=== Text segment ===

◆ ◆ ◆ ◆ ◆

The U.S. Food and Drug Administration (FDA) will not process Acorda Therapeutics‘ marketing application for Inbrija (CVT-301), intended for the treatment of off-periods in Parkinson’s disease, until certain questions are answered.
The FDA’s refusal to accept Acorda’s new drug application (NDA) for Inbrija wasn’t based on safety or efficacy concerns, but was related to the drug candidate’s manufacturing process. In a preliminary review, the FDA found the application lacked certain information needed for a complete review.
Acorda will now seek guidance from the agency to resolve the issues as quickly as possible. They will also ask the FDA to clarify what additional information they require to process the application.
“We will work with the FDA as quickly as possible to address the open issues and to clarify the path to successfully refile our application,” Ron Cohen, MD, Acorda’s president and CEO, said in a press release.
Inbrija — an inhaled preparation of levodopa — is developed to treat the re-emergence of motor symptoms, often called “off-periods” in Parkinson’s disease patients who take oral levodopa or carbidopa.

◆ ◆ ◆ ◆ ◆

=== Data shown ===
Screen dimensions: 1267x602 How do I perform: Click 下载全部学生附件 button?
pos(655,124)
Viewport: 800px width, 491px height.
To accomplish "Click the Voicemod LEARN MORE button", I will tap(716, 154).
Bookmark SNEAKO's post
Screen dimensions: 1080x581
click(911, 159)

◆ ◆ ◆ ◆ ◆

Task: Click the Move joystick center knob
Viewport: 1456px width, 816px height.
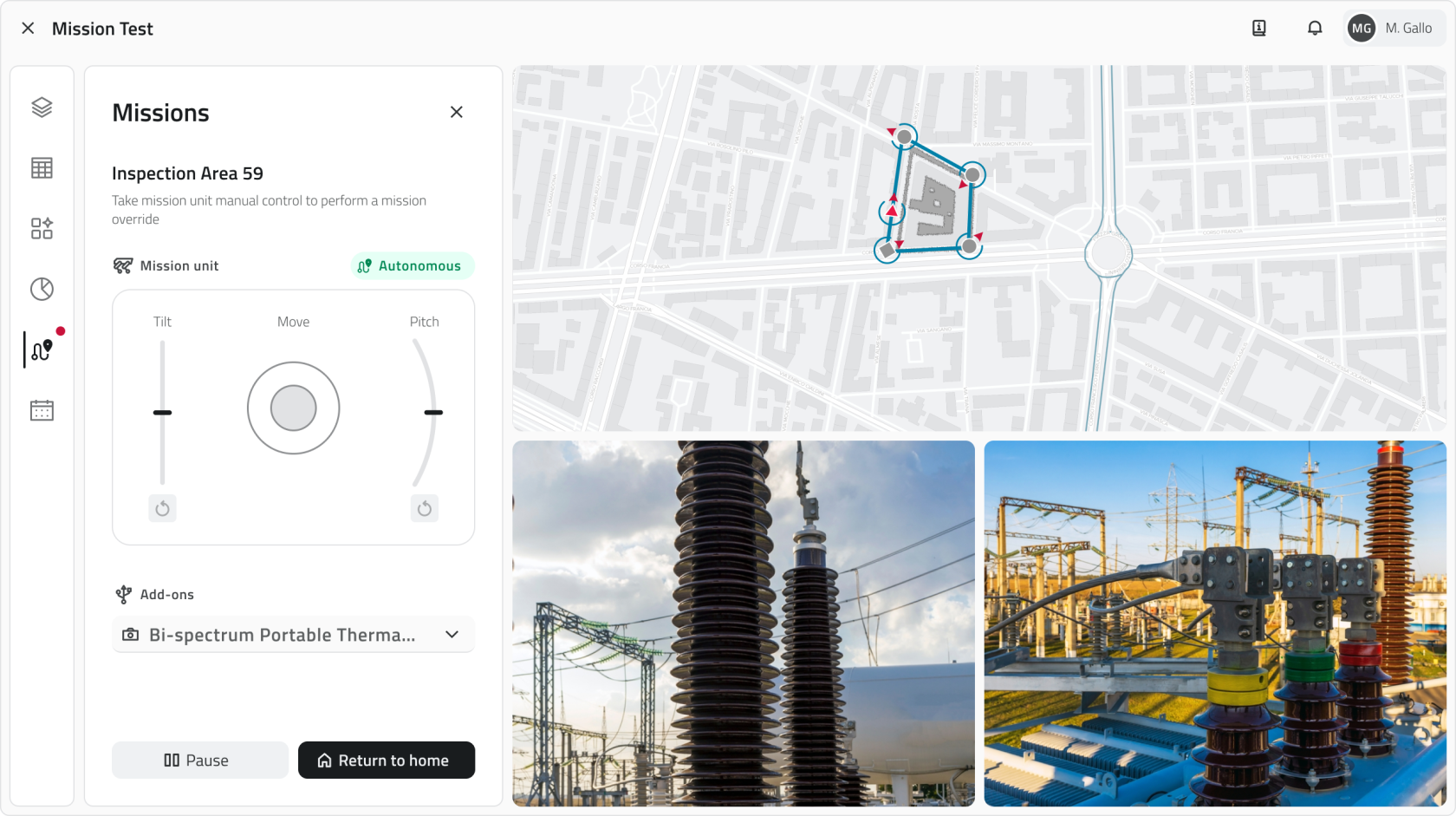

◆ ◆ ◆ ◆ ◆

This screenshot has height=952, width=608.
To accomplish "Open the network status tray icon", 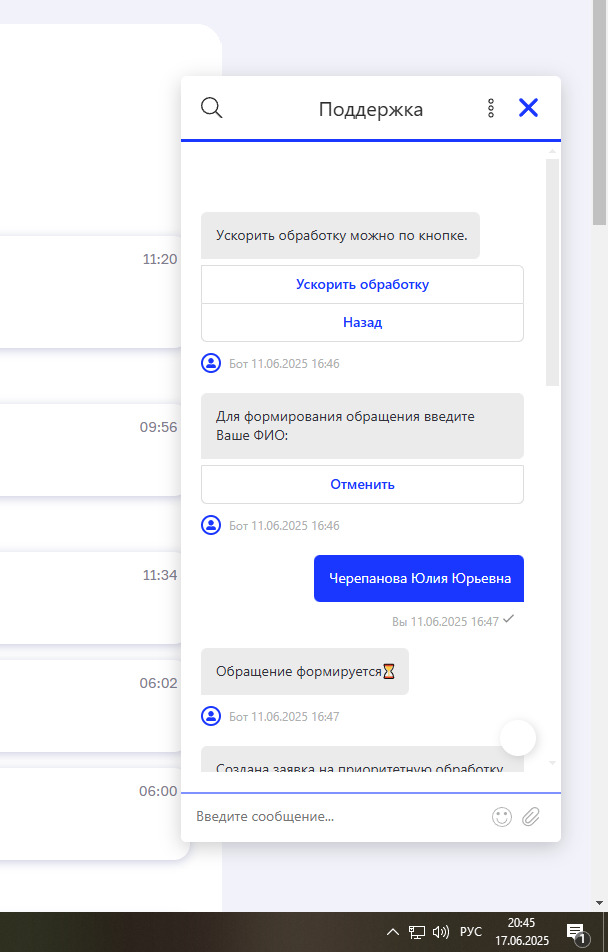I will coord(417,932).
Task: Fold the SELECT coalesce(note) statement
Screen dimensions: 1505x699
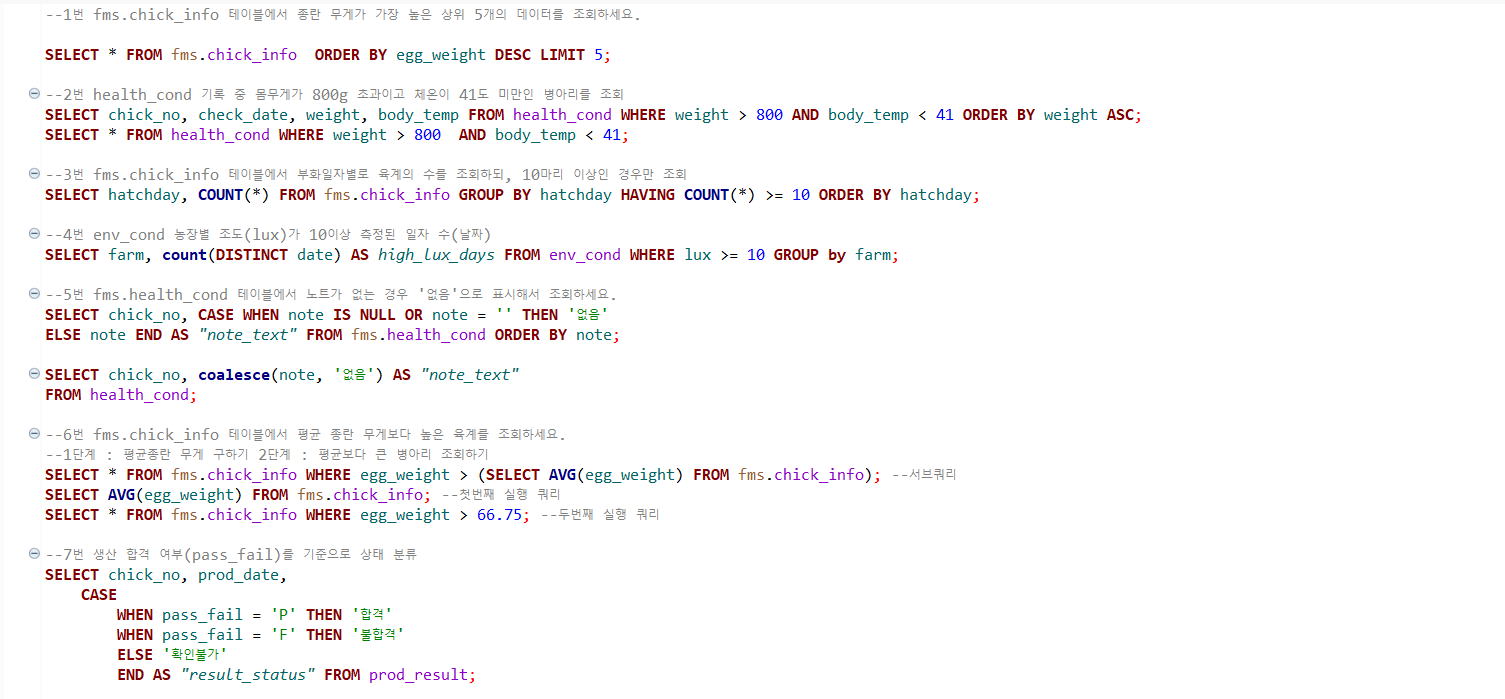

◆ ◆ ◆ ◆ ◆

=== Exercise requirements ===
[1] Answer these questions from the passage on Inbrija:
(a) What was the FDA's refusal to accept the application related to?
(b) What positions does Ron Cohen hold at Acorda?
(c) What kind of preparation is Inbrija?
[2] Condense the paragraph of the passage on Inbrija that begins "The FDA’s refusal to accept" into a single shorter sentence, keeping its main facts.
The rows have no connection to the passage on Inbrija.

=== Task results ===
[1]
(a) The drug candidate's manufacturing process.
(b) President and CEO.
(c) An inhaled preparation of levodopa.

[2] The FDA refused Acorda’s new drug application for Inbrija because of issues with the drug candidate’s manufacturing process, not because of safety or efficacy concerns, after a preliminary review found the application lacked information needed for a complete review.